With over 30 million acres of public land, Montana has a vast array of animals that can be hunted. From antelope to mountain lions and wolverines, there are many different hunting seasons and regulations. There are also a few invasive species that are encouraged to be hunted. These species are a threat to the ecosystems within Montana and are thriving throughout the state, harming native species of both plants and animals. Invasive species include the American bullfrog and the Eurasian Dove.
The American bullfrog has been rapidly spreading across the waters of the western United States. They are east to detect by their loud call and can be found in most large ponds and lakes. The introduction of these frogs to Montana has led to a decrease in native frog and turtle species, as well as waterfowl.
This invasive bird species is found across the entirety of the United States and is very common in Montana. The European starling is similar in appearance to the native blackbird, but can be distinguished by its yellow beak.

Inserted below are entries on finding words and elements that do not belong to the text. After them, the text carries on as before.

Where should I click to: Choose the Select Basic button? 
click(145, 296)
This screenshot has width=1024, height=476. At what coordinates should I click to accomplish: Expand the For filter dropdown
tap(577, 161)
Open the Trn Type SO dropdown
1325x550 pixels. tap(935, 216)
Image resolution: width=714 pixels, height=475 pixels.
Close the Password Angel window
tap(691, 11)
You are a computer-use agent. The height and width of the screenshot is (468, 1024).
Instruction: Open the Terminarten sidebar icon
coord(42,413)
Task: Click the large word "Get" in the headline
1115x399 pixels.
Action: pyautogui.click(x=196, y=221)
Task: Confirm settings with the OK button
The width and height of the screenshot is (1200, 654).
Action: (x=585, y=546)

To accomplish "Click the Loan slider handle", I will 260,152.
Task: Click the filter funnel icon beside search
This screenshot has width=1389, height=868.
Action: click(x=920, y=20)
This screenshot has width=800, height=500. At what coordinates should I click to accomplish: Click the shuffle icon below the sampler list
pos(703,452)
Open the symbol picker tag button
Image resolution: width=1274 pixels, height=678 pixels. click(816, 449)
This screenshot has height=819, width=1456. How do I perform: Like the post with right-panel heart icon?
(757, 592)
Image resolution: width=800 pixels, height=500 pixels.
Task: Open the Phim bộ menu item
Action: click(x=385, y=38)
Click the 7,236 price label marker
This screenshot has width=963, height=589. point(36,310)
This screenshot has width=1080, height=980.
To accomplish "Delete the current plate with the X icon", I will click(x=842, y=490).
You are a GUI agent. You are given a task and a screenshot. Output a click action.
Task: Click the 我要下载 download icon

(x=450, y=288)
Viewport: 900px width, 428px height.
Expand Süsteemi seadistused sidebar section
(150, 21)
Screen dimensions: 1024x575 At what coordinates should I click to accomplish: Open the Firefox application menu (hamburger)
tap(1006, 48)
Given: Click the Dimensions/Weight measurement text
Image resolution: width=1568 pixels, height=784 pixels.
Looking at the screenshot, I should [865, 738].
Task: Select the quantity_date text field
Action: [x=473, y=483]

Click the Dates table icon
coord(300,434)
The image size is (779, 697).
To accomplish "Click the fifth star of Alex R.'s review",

Easily confused with Montana’s native mourning dove, the Eurasian dove was originally spotted in Montana in 1997. This large dove has a broad tail and a black collar on the back of its neck, while the mourning dove is smaller and typically browner in color. There is no closed season for hunting Eurasian doves, but there are regulations for the hunting of mourning doves and other migratory birds.
Invasive species of animals, as well as the overpopulation of native species can lead to many problems throughout an area, including harm to other species of plants and animals and injury to humans. Hunting is a practical way to maintain stable populations and reduce the number of invasive and harmful species throughout Montana.